*Exercise details*
All records below are to be repeated precisely, with nothing added.

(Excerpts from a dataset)
━━━━━━━━━━━━━━━━━━━━━━━━━━━━━━
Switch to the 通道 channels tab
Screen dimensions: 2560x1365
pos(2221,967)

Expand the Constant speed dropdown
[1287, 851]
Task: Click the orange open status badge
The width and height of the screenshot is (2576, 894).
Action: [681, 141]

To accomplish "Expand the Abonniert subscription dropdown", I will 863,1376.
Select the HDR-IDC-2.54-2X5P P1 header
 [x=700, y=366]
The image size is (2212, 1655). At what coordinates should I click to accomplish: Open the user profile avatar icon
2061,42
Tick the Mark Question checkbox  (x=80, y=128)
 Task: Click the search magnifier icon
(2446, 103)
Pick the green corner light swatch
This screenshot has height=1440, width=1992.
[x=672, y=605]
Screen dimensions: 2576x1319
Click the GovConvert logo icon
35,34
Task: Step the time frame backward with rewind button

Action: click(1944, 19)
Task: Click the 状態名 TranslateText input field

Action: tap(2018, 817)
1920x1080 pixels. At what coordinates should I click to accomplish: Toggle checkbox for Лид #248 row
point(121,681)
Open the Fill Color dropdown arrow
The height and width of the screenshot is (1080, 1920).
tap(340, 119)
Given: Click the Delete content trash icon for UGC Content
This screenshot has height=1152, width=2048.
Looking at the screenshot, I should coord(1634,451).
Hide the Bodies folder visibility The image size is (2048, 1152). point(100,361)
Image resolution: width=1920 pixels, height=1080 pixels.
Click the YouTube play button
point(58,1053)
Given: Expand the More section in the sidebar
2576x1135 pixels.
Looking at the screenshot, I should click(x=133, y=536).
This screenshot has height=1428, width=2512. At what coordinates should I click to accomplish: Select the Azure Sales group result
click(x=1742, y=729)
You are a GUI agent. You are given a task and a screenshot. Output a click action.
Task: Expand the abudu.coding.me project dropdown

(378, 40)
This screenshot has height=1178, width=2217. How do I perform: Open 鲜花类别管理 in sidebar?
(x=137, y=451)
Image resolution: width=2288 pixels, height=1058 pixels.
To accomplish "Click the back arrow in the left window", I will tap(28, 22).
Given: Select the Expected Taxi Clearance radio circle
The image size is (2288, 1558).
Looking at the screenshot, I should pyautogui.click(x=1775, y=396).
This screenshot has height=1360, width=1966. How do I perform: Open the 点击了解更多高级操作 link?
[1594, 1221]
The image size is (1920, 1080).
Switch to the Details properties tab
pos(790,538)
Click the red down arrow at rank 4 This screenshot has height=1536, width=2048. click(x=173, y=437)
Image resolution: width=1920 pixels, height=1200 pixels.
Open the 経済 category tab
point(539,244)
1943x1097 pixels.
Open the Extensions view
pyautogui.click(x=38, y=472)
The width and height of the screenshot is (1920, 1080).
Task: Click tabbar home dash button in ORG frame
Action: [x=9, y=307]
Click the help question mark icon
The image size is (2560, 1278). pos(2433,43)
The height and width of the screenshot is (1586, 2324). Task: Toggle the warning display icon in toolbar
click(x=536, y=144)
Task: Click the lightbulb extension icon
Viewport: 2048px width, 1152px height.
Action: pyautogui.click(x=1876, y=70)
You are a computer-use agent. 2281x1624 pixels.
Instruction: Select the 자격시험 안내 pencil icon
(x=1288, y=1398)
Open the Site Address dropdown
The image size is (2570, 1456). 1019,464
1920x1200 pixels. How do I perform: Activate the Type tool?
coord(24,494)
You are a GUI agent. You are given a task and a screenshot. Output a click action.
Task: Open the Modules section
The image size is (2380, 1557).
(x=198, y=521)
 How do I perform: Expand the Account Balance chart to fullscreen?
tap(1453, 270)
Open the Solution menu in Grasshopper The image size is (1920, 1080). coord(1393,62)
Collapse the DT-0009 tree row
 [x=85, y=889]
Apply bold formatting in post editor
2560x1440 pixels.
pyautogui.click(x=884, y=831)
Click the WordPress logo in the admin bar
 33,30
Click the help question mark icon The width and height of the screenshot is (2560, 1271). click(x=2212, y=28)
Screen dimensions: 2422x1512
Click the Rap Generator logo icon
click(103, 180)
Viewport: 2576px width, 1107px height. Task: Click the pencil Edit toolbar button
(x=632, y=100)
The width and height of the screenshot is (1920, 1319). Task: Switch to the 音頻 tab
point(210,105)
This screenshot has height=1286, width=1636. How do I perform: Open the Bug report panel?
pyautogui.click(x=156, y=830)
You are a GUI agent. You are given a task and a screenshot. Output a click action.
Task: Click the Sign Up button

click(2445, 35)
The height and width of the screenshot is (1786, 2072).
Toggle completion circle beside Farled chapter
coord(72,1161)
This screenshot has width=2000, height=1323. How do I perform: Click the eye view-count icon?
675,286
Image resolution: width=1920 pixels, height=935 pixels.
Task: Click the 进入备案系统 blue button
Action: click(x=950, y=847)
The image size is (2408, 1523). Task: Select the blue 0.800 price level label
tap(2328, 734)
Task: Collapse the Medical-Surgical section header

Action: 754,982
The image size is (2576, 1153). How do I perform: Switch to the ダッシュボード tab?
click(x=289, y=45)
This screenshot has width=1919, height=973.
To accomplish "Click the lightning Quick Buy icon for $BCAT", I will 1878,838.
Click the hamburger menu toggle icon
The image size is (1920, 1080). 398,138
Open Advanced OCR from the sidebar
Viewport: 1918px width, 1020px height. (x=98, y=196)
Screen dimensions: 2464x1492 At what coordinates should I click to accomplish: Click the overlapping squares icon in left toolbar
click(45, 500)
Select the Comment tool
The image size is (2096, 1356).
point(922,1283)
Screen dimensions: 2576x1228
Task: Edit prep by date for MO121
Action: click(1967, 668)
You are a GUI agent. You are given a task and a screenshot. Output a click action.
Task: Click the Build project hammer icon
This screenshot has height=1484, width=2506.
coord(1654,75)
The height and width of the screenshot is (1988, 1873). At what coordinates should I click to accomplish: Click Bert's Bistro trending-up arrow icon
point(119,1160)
━━━━━━━━━━━━━━━━━━━━━━━━━━━━━━
*Exercise result*
Switch to the 通道 channels tab
Screen dimensions: 2560x1365
pos(2221,967)

Expand the Constant speed dropdown
[1287, 851]
Task: Click the orange open status badge
The width and height of the screenshot is (2576, 894).
Action: [681, 141]

To accomplish "Expand the Abonniert subscription dropdown", I will 863,1376.
Select the HDR-IDC-2.54-2X5P P1 header
 [x=700, y=366]
The image size is (2212, 1655). At what coordinates should I click to accomplish: Open the user profile avatar icon
2061,42
Tick the Mark Question checkbox  (x=80, y=128)
 Task: Click the search magnifier icon
(2446, 103)
Pick the green corner light swatch
This screenshot has height=1440, width=1992.
[x=672, y=605]
Screen dimensions: 2576x1319
Click the GovConvert logo icon
35,34
Task: Step the time frame backward with rewind button

Action: click(1944, 19)
Task: Click the 状態名 TranslateText input field

Action: tap(2018, 817)
1920x1080 pixels. At what coordinates should I click to accomplish: Toggle checkbox for Лид #248 row
point(121,681)
Open the Fill Color dropdown arrow
The height and width of the screenshot is (1080, 1920).
tap(340, 119)
Given: Click the Delete content trash icon for UGC Content
This screenshot has height=1152, width=2048.
Looking at the screenshot, I should coord(1634,451).
Hide the Bodies folder visibility The image size is (2048, 1152). point(100,361)
Image resolution: width=1920 pixels, height=1080 pixels.
Click the YouTube play button
point(58,1053)
Given: Expand the More section in the sidebar
2576x1135 pixels.
Looking at the screenshot, I should click(x=133, y=536).
This screenshot has height=1428, width=2512. At what coordinates should I click to accomplish: Select the Azure Sales group result
click(x=1742, y=729)
You are a GUI agent. You are given a task and a screenshot. Output a click action.
Task: Expand the abudu.coding.me project dropdown

(378, 40)
This screenshot has height=1178, width=2217. How do I perform: Open 鲜花类别管理 in sidebar?
(x=137, y=451)
Image resolution: width=2288 pixels, height=1058 pixels.
To accomplish "Click the back arrow in the left window", I will tap(28, 22).
Given: Select the Expected Taxi Clearance radio circle
The image size is (2288, 1558).
Looking at the screenshot, I should pyautogui.click(x=1775, y=396).
This screenshot has height=1360, width=1966. How do I perform: Open the 点击了解更多高级操作 link?
[1594, 1221]
The image size is (1920, 1080).
Switch to the Details properties tab
pos(790,538)
Click the red down arrow at rank 4 This screenshot has height=1536, width=2048. click(x=173, y=437)
Image resolution: width=1920 pixels, height=1200 pixels.
Open the 経済 category tab
point(539,244)
1943x1097 pixels.
Open the Extensions view
pyautogui.click(x=38, y=472)
The width and height of the screenshot is (1920, 1080).
Task: Click tabbar home dash button in ORG frame
Action: [x=9, y=307]
Click the help question mark icon
The image size is (2560, 1278). pos(2433,43)
The height and width of the screenshot is (1586, 2324). Task: Toggle the warning display icon in toolbar
click(x=536, y=144)
Task: Click the lightbulb extension icon
Viewport: 2048px width, 1152px height.
Action: pyautogui.click(x=1876, y=70)
You are a computer-use agent. 2281x1624 pixels.
Instruction: Select the 자격시험 안내 pencil icon
(x=1288, y=1398)
Open the Site Address dropdown
The image size is (2570, 1456). 1019,464
1920x1200 pixels. How do I perform: Activate the Type tool?
coord(24,494)
You are a GUI agent. You are given a task and a screenshot. Output a click action.
Task: Open the Modules section
The image size is (2380, 1557).
(x=198, y=521)
 How do I perform: Expand the Account Balance chart to fullscreen?
tap(1453, 270)
Open the Solution menu in Grasshopper The image size is (1920, 1080). coord(1393,62)
Collapse the DT-0009 tree row
 [x=85, y=889]
Apply bold formatting in post editor
2560x1440 pixels.
pyautogui.click(x=884, y=831)
Click the WordPress logo in the admin bar
 33,30
Click the help question mark icon The width and height of the screenshot is (2560, 1271). click(x=2212, y=28)
Screen dimensions: 2422x1512
Click the Rap Generator logo icon
click(103, 180)
Viewport: 2576px width, 1107px height. Task: Click the pencil Edit toolbar button
(x=632, y=100)
The width and height of the screenshot is (1920, 1319). Task: Switch to the 音頻 tab
point(210,105)
This screenshot has height=1286, width=1636. How do I perform: Open the Bug report panel?
pyautogui.click(x=156, y=830)
You are a GUI agent. You are given a task and a screenshot. Output a click action.
Task: Click the Sign Up button

click(2445, 35)
The height and width of the screenshot is (1786, 2072).
Toggle completion circle beside Farled chapter
coord(72,1161)
This screenshot has width=2000, height=1323. How do I perform: Click the eye view-count icon?
675,286
Image resolution: width=1920 pixels, height=935 pixels.
Task: Click the 进入备案系统 blue button
Action: click(x=950, y=847)
The image size is (2408, 1523). Task: Select the blue 0.800 price level label
tap(2328, 734)
Task: Collapse the Medical-Surgical section header

Action: 754,982
The image size is (2576, 1153). How do I perform: Switch to the ダッシュボード tab?
click(x=289, y=45)
This screenshot has width=1919, height=973.
To accomplish "Click the lightning Quick Buy icon for $BCAT", I will 1878,838.
Click the hamburger menu toggle icon
The image size is (1920, 1080). 398,138
Open Advanced OCR from the sidebar
Viewport: 1918px width, 1020px height. (x=98, y=196)
Screen dimensions: 2464x1492 At what coordinates should I click to accomplish: Click the overlapping squares icon in left toolbar
click(45, 500)
Select the Comment tool
The image size is (2096, 1356).
point(922,1283)
Screen dimensions: 2576x1228
Task: Edit prep by date for MO121
Action: click(1967, 668)
You are a GUI agent. You are given a task and a screenshot. Output a click action.
Task: Click the Build project hammer icon
This screenshot has height=1484, width=2506.
coord(1654,75)
The height and width of the screenshot is (1988, 1873). At what coordinates should I click to accomplish: Click Bert's Bistro trending-up arrow icon
point(119,1160)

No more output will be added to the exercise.